> Exercise prompt
What is wanted is every record, duplicated word for word.

(Beginning of Input data)

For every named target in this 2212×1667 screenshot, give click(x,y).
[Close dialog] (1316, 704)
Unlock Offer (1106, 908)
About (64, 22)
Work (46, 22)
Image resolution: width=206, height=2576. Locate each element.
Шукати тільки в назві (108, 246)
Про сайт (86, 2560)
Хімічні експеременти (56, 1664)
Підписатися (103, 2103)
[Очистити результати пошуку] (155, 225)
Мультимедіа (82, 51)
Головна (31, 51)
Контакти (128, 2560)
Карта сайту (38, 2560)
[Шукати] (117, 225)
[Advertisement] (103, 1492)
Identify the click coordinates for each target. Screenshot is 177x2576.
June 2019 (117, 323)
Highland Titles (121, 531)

(End of Input data)

> Task solution
For every named target in this 2212×1667 screenshot, give click(x,y).
[Close dialog] (1316, 704)
Unlock Offer (1106, 908)
About (64, 22)
Work (46, 22)
Image resolution: width=206, height=2576. Locate each element.
Шукати тільки в назві (108, 246)
Про сайт (86, 2560)
Хімічні експеременти (56, 1664)
Підписатися (103, 2103)
[Очистити результати пошуку] (155, 225)
Мультимедіа (82, 51)
Головна (31, 51)
Контакти (128, 2560)
Карта сайту (38, 2560)
[Шукати] (117, 225)
[Advertisement] (103, 1492)
Identify the click coordinates for each target. Screenshot is 177x2576.
June 2019 (117, 323)
Highland Titles (121, 531)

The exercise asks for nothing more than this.